My advice would be write your book and see how long it is and then go to a good bookshop and look at books similar to the one you are writing. See the variations in length and which publishers are publishing that kind of story. If it looks like your story is far too long you may want to have a second look and see if your story is really as well written as you can make it. It needs to interest the reader from start to finish, and make sure you haven't made it longer than it needs to be. Don't waffle to make it longer. Kids hate that.
Q2- from Kirsty - Who says she is good at writing stories but wanted to know how to make her writing more interesting.
Kirsty - If you want to make your stories more interesting there are a few things you need to think about. The beginning of your story should make the person reading it desperate to keep reading. You know, the kind of story that makes you beg for a few more minutes before you have to turn off the light and go to sleep.
Start your story with something happening and don't have a long drawn out beginning. Your characters could be running away from something, or having an argument or a fight.
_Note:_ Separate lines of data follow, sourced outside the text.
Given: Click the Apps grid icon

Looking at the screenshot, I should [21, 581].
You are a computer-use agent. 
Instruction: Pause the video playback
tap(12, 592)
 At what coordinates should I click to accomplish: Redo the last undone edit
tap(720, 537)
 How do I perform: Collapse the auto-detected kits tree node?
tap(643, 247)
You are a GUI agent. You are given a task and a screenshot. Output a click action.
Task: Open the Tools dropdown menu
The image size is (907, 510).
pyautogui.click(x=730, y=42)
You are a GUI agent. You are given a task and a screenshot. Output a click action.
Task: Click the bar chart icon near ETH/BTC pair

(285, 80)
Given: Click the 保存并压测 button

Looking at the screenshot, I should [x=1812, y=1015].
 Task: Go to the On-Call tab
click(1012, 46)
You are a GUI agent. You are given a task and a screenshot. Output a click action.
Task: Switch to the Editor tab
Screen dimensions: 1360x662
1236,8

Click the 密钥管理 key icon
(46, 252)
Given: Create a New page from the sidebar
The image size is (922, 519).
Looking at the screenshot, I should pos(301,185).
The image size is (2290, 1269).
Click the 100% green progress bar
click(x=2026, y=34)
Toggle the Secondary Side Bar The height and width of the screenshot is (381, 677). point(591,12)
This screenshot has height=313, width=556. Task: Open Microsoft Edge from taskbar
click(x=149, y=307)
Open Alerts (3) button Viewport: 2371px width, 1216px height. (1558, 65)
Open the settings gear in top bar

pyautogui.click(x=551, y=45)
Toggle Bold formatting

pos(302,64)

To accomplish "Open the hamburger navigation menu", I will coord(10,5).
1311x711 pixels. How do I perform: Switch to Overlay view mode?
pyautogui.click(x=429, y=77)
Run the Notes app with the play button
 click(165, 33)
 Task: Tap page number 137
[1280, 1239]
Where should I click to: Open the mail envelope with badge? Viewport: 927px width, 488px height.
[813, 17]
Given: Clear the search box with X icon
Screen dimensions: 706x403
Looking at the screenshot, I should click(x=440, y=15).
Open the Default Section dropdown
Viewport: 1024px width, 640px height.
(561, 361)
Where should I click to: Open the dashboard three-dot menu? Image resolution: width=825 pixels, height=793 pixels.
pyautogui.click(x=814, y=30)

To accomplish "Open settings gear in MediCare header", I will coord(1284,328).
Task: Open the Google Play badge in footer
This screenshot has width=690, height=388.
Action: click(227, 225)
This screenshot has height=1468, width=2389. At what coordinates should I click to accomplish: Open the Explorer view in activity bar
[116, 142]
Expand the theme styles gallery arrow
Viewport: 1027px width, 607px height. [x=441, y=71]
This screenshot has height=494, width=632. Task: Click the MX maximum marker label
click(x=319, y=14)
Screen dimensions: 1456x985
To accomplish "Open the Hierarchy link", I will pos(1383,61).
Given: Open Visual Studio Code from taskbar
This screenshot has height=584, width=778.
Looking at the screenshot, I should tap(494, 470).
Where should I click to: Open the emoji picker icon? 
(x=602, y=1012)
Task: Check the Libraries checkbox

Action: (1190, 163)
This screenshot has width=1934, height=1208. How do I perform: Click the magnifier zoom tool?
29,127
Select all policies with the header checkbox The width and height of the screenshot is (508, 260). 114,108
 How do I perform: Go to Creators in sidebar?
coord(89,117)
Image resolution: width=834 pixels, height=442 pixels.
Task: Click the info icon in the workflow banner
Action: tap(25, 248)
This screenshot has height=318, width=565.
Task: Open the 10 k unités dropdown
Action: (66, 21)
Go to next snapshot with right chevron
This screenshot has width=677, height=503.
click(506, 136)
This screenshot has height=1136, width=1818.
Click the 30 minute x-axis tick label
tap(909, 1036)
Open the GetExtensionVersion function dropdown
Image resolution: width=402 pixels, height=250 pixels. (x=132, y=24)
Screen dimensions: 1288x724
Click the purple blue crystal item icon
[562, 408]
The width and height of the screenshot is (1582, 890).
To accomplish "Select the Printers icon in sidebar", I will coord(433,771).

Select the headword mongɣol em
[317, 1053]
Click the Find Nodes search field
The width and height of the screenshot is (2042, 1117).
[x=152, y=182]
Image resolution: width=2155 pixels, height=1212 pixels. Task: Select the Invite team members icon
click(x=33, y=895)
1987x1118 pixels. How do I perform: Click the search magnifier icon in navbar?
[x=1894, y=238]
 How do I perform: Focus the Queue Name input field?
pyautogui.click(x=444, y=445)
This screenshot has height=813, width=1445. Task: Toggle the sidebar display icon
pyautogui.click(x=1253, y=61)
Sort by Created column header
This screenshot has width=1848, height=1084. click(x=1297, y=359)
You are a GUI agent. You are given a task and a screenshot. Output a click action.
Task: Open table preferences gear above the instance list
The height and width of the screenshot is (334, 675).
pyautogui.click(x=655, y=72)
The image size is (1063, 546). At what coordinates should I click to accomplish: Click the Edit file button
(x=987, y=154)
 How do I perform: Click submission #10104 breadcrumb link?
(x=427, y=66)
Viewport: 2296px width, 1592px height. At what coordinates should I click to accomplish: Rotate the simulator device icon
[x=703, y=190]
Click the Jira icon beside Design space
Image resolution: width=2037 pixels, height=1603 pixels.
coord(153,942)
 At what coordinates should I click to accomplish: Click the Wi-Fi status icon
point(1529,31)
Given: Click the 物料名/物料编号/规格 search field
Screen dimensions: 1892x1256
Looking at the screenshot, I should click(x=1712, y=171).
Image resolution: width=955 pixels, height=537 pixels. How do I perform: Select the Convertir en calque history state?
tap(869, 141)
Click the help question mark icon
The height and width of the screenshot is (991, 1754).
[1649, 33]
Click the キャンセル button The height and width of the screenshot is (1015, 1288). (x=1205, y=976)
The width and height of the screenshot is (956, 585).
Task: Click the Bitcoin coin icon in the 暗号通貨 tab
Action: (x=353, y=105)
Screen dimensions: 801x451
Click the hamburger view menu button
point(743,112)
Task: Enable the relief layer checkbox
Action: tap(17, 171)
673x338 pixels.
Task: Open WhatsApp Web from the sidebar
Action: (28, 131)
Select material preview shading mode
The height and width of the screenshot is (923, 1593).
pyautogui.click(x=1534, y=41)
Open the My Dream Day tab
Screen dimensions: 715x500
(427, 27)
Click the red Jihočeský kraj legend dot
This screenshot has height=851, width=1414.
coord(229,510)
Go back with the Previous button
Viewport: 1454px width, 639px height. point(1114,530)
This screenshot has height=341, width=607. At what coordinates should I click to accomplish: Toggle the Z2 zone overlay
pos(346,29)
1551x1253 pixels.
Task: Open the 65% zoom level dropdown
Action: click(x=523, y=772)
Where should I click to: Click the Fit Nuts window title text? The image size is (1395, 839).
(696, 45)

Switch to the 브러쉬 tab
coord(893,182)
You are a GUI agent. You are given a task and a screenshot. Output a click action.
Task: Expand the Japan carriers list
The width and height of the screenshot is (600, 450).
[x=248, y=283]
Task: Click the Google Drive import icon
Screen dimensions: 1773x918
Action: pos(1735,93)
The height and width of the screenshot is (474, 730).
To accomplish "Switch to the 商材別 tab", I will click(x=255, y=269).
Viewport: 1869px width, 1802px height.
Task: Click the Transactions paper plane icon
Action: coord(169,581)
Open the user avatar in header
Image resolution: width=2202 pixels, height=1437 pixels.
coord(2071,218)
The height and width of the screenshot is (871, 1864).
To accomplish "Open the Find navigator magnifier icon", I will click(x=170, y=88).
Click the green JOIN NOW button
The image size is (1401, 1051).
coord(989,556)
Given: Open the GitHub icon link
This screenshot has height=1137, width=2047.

If you begin with your main character being worried about something that's going to happen, or something that they have done; that can make you want to read on. But don't tell everything at once. Give little clues so that the person reading it wants to discover what is wrong, or what it is they did.
Sometimes when I start to write I don't know how the story will end but that doesn't matter too much. Although I do like to stop after a bit and think about what the end of the story might be. Even then I often don't quite know how I am going to get my characters to the end I have planned.
But for me, that is the fun of writing.